GlaxoSmithKline has received approval of Requip XL(ropinirole extended-release tablets) in the U.S. for the treatment of the signs and symptoms of idiopathic Parkinson’s disease. It is the first and only oral once-daily non-ergot dopamine agonist indicated for Parkinson’s disease. The product should be available in U.S. pharmacies in mid-July 2008.
Patients with Parkinson’s disease may experience what is commonly known as “off” time when their medication wears off and their symptoms return. Symptoms such as slowness of movement, tremor, and rigidity can be problematic for these patients, causing simple activities and movement to become difficult. Results from a pivotal efficacy and safety trial showed that adding extended-release ropinirole to patients’ existing levodopa (l-dopa) therapy reduced the amount of “off” time experienced by patients with Parkinson’s disease by 2.1 hours per day on average, compared to baseline. Specifically, comparing the experience of the group treated with extended-release ropinirole versus the placebo group, the adjusted mean difference in the reduction of “off” time was -1.7 hours, which was statistically significant.
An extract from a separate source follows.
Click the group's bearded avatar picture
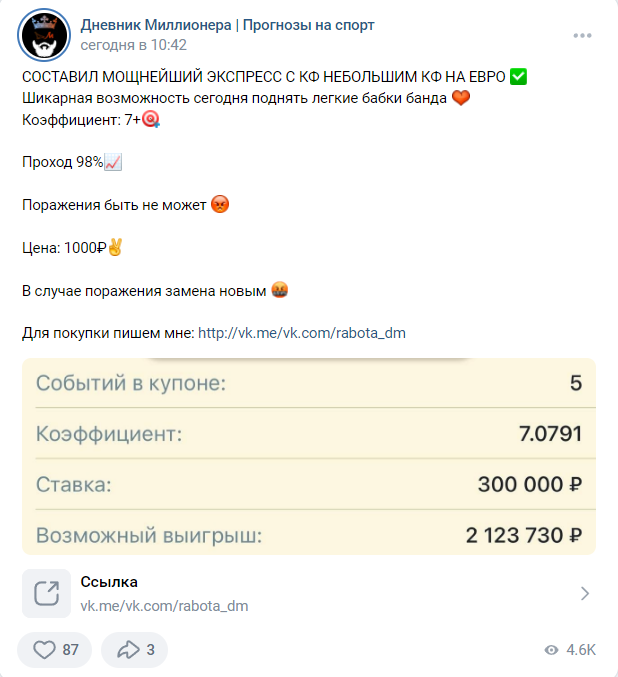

Requip XL is an extended-release, once-daily tablet formulation that uses SkyePharma PLC’s (LSE: SKP) patented GEOMATRIX™ technology. This innovative tri-layer formulation allows for continuous delivery of ropinirole over 24 hours to provide smooth blood levels. Extended-release ropinirole offers physicians and patients a simple titration regimen; it also offers a convenient, once-daily dosing schedule compared to other oral dopamine agonists, which are dosed multiple times a day.
FDA approval was based primarily on results from the EASE-PD (Efficacy And Safety Evaluation in Parkinson Disease) Adjunct Study, a multi-center, double-blind, placebo-controlled study conducted in patients with idiopathic Parkinson’s disease not adequately controlled with l-dopa. A total of 393 patients in the study were randomized to receive either extended-release ropinirole(n=202) or placebo (n=191) once daily for 24 weeks in addition to l-dopa. The study’s primary endpoint was the mean change from baseline at week 24 in awake time spent “off”, which was measured via patient diaries. Results from the study showed that extended-release ropinirole significantly reduced “off” time by an average of 2.1 hours per day from baseline, compared to a reduction of 0.4 hours per day for placebo. Once-daily use of extended-release ropinirole was generally well tolerated in the study. The withdrawal rate due to adverse reactions was low and similar between groups (6 percent extended-release ropinirolevs. 5 percent placebo).